Start of DATA UNDER STUDY
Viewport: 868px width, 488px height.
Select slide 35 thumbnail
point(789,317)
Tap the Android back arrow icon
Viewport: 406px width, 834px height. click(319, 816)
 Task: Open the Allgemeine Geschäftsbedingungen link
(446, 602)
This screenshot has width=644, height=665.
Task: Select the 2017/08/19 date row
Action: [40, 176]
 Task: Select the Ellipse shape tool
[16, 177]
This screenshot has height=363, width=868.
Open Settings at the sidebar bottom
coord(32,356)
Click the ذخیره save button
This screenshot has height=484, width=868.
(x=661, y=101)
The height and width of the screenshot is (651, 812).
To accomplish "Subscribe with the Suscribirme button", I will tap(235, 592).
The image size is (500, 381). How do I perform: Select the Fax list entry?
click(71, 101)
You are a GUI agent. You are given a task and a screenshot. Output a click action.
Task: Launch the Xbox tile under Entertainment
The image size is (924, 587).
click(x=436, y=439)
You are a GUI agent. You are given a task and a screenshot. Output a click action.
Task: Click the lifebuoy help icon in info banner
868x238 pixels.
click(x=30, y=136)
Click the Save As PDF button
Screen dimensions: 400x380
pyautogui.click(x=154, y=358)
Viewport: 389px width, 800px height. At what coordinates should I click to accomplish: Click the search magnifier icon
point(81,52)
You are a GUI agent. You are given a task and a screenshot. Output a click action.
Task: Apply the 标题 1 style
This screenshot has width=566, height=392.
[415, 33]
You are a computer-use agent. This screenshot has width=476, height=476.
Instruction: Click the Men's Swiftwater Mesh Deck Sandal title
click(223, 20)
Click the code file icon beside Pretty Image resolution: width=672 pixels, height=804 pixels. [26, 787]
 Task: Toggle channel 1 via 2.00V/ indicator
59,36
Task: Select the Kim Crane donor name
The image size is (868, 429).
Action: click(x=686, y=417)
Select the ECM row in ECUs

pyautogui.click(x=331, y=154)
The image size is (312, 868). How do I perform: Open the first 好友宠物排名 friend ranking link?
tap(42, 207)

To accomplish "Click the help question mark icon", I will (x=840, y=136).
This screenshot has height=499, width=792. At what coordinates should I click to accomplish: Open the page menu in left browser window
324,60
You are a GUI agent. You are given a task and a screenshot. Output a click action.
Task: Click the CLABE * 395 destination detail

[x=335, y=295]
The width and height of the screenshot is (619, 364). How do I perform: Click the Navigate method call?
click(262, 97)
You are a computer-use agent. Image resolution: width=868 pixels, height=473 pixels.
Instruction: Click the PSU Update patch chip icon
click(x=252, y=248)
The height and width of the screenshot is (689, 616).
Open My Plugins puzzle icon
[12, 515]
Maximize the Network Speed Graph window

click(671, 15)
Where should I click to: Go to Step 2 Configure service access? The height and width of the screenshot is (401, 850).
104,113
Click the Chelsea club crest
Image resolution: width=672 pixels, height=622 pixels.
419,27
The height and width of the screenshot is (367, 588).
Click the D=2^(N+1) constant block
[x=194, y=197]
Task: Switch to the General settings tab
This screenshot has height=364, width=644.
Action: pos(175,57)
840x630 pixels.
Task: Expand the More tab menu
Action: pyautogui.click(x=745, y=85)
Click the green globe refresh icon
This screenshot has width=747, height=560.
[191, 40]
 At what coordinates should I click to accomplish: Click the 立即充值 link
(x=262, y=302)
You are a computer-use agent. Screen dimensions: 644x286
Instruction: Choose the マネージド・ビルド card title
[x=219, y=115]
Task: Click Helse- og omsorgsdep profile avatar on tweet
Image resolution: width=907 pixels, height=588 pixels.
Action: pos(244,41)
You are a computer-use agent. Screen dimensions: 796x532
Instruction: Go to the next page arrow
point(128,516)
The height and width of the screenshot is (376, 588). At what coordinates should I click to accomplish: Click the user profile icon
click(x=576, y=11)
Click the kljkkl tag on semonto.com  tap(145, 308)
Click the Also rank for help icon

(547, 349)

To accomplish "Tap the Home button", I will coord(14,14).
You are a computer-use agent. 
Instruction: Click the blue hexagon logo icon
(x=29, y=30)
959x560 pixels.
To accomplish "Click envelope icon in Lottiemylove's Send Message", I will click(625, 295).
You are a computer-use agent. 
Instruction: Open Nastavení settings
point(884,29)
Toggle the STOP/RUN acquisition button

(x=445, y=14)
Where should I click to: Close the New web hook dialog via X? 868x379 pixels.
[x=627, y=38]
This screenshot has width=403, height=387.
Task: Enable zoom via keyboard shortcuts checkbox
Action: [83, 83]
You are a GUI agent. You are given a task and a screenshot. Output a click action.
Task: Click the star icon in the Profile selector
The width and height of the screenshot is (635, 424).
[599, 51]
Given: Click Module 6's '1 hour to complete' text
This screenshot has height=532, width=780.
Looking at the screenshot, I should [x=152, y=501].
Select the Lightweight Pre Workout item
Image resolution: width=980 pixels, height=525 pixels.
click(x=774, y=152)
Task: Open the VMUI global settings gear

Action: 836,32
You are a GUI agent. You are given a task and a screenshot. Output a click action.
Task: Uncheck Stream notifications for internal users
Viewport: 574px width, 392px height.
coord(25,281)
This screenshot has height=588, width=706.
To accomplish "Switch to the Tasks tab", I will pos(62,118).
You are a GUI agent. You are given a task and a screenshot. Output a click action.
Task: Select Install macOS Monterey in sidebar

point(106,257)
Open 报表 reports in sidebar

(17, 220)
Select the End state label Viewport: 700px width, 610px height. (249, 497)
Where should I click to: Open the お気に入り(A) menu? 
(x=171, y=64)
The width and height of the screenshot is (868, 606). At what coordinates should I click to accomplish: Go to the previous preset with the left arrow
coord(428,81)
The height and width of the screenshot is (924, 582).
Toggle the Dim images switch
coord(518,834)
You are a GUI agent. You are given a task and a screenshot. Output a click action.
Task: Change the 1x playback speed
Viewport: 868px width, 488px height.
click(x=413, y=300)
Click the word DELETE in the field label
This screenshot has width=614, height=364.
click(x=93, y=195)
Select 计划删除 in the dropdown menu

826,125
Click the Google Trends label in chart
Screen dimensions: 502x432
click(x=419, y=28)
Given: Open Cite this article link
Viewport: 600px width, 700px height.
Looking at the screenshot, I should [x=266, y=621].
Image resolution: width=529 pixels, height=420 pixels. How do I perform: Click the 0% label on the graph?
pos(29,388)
End of DATA UNDER STUDY
_EXERCISE REQUIREMENTS_.
For the string "will", go line by line through the material and copy every line that has it.

_SOLUTION TO THIS TASK_.
To accomplish "Subscribe with the Suscribirme button", I will tap(235, 592).
To accomplish "Click the help question mark icon", I will (x=840, y=136).
To accomplish "Tap the Home button", I will coord(14,14).
To accomplish "Click envelope icon in Lottiemylove's Send Message", I will click(625, 295).
To accomplish "Switch to the Tasks tab", I will pos(62,118).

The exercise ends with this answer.